Apple è ben nota per la cura dei propri packaging, tanto che semplici confezioni di suite come iLife, o lo stesso sistema operativo Mac OS X, sono sempre sembrate opere d’arte in miniatura. Un box rigorosamente di cartone bianco, pochi elementi grafici a disturbo della vista, piccoli manuali d’istruzione ridotti all’osso e coppia di adesivi con la mela morsicata: questo lo stile a cui Cupertino ha abituato i propri clienti.
Presto, però, l’eleganza di queste confezioni sarà solo un lontano ricordo: a quanto trapelato, Apple vorrebbe spingere sull’acquisto esclusivo online. Le motivazioni non sono state dichiarate ufficialmente, ma è facile intuire come una simile mossa potrà drasticamente ridurre i costi di produzione. Meno probabile, seppur conseguenza diretta, che l’eliminazione dei box di cartone risponda a precise logiche green.

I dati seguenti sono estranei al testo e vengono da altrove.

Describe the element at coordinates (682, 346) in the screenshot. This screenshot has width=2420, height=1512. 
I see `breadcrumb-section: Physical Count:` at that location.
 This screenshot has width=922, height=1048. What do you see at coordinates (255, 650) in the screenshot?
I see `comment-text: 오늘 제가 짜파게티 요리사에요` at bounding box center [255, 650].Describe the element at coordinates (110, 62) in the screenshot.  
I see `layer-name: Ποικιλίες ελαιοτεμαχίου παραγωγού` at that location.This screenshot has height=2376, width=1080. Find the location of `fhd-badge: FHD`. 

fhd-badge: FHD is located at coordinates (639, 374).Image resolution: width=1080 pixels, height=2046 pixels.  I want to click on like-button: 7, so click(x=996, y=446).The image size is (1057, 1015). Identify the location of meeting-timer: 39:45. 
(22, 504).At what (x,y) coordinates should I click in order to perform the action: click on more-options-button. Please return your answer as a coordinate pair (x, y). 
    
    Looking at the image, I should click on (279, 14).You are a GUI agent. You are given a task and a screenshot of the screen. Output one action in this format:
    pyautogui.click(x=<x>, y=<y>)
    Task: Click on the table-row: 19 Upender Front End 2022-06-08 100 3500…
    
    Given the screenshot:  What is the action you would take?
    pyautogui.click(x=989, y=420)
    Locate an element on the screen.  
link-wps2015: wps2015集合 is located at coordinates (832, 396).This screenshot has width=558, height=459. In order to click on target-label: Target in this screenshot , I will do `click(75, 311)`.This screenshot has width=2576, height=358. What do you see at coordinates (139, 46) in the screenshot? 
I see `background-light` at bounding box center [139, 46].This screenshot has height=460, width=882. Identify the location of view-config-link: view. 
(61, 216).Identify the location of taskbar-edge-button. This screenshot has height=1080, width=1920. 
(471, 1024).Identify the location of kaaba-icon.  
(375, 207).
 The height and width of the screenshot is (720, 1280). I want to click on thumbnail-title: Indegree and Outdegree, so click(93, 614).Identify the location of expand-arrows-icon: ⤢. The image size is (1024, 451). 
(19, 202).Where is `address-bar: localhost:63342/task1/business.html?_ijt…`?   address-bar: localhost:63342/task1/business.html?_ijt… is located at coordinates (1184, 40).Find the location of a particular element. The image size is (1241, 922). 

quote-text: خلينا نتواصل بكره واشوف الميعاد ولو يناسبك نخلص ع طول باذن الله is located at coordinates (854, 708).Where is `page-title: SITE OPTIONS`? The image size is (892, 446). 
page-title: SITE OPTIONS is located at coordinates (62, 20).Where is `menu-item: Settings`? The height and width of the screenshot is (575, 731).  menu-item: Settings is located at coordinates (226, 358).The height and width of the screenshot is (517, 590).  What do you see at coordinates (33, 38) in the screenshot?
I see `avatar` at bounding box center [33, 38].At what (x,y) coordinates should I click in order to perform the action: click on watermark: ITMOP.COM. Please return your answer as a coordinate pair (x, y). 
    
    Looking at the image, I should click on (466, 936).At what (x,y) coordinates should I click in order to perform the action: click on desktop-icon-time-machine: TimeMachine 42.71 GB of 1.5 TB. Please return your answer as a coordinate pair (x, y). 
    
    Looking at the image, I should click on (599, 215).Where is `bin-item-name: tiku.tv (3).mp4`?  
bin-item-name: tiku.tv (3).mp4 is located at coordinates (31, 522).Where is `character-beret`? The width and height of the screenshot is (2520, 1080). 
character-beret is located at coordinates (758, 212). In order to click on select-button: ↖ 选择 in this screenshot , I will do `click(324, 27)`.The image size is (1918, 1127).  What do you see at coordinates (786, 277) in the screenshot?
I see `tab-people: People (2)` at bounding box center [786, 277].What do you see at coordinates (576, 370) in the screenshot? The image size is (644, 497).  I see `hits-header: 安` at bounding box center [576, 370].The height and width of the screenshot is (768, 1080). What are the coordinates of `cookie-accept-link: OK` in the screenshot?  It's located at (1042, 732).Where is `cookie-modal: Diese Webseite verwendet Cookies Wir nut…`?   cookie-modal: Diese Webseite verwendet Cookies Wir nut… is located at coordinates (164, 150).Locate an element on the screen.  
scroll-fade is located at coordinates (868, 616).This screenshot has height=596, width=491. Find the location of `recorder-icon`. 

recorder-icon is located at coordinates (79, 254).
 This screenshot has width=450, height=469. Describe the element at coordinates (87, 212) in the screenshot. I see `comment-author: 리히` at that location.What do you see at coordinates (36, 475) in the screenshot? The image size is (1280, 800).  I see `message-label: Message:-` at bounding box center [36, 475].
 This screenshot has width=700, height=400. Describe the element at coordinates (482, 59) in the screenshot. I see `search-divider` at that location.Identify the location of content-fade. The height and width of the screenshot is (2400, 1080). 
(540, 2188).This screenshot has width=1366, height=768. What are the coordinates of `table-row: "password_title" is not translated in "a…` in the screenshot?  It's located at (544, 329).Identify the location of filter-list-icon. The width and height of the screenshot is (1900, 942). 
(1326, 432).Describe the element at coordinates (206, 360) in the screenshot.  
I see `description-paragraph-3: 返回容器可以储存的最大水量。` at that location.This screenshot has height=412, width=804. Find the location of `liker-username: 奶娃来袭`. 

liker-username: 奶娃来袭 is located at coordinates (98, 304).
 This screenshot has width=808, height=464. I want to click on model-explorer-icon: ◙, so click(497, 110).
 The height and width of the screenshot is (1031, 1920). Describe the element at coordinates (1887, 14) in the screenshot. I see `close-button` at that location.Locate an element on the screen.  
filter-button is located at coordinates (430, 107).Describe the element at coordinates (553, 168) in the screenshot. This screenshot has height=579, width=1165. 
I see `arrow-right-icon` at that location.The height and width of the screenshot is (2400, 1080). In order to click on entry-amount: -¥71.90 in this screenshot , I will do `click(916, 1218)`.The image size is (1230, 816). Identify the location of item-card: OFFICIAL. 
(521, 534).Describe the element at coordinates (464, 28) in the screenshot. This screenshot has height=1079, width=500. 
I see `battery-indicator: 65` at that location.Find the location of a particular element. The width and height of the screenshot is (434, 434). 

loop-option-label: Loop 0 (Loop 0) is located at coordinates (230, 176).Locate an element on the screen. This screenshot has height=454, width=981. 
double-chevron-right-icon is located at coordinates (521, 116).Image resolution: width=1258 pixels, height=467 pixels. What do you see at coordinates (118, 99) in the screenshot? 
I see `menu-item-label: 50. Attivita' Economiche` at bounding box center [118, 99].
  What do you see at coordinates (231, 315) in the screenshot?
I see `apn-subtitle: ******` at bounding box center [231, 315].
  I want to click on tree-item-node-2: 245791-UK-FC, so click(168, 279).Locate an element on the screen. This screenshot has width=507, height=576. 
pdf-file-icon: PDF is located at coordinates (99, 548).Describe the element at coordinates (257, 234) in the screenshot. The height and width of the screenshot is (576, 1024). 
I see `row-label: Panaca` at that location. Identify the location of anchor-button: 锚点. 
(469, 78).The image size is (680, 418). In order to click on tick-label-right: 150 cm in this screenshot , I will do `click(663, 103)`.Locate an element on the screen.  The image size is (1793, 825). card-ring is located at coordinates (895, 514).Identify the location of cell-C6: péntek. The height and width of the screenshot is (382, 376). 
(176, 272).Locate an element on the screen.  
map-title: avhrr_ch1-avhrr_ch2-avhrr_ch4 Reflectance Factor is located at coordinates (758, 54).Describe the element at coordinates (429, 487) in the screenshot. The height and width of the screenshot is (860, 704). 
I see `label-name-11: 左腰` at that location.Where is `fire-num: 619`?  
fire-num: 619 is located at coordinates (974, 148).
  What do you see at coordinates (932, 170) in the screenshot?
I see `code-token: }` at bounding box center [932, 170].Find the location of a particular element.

Una piccola anticipazione di un imminente, seppur indefinito, cambiamento l’aveva lasciata intuire il lancio di Aperture su Mac App Store. Il software, infatti, su questa piattaforma di distribuzione costa solo 62,99 euro, contro i 199 in negozio. Una simile differenza non giustifica le tariffe del packaging bensì un intento puramente promozionale, ma ben sottolinea l’orientamento intrapreso da Cupertino.
In definitiva, l’abbandono della distribuzione classica sembra favorire non solo l’azienda, ma anche il cliente che si ritrova prezzi più bassi e sicuramente più appetibili. A perderci saranno principalmente i collezionisti, anche se emerge con prepotenza un dubbio non da poco: come procurare un software Apple in assenza di connettività alla Rete?